* **Prompt**
The stretch wanted below opens at the line containing "Subscribe (913, 1731)" and closes at the line containing "FAQs (406, 1722)". Please return it exactly, with no other lines.

※ ※ ※

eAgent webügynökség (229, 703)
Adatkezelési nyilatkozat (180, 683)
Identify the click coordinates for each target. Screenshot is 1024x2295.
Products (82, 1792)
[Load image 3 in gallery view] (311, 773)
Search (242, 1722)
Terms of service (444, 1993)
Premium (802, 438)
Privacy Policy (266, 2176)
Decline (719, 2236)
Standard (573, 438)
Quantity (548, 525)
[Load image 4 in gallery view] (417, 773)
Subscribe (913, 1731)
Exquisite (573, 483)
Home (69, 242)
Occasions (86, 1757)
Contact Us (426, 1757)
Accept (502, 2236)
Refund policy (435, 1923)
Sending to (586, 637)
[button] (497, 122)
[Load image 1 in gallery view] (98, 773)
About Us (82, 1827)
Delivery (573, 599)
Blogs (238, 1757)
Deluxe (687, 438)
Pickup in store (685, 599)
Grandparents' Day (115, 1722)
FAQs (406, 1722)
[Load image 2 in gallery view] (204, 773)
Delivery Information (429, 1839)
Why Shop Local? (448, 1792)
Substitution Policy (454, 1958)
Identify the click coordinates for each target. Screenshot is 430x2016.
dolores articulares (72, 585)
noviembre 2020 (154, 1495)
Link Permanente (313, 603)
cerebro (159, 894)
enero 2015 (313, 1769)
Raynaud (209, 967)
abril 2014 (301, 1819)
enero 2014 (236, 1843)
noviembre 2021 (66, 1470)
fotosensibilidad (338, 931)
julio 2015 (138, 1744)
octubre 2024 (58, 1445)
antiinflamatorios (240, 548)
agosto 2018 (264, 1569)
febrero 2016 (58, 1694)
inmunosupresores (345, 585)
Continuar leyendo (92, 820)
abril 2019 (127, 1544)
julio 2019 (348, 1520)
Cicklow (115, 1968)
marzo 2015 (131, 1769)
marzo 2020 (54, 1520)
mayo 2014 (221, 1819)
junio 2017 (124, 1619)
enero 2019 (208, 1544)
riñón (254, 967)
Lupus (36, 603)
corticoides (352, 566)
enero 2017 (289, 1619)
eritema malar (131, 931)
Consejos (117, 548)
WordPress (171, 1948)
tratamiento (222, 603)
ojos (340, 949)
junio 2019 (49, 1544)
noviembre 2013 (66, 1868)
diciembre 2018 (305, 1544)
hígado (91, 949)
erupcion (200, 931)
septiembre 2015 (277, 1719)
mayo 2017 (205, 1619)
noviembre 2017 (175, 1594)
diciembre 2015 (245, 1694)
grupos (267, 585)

※ ※ ※

* **Written solution**
Subscribe (913, 1731)
Exquisite (573, 483)
Home (69, 242)
Occasions (86, 1757)
Contact Us (426, 1757)
Accept (502, 2236)
Refund policy (435, 1923)
Sending to (586, 637)
[button] (497, 122)
[Load image 1 in gallery view] (98, 773)
About Us (82, 1827)
Delivery (573, 599)
Blogs (238, 1757)
Deluxe (687, 438)
Pickup in store (685, 599)
Grandparents' Day (115, 1722)
FAQs (406, 1722)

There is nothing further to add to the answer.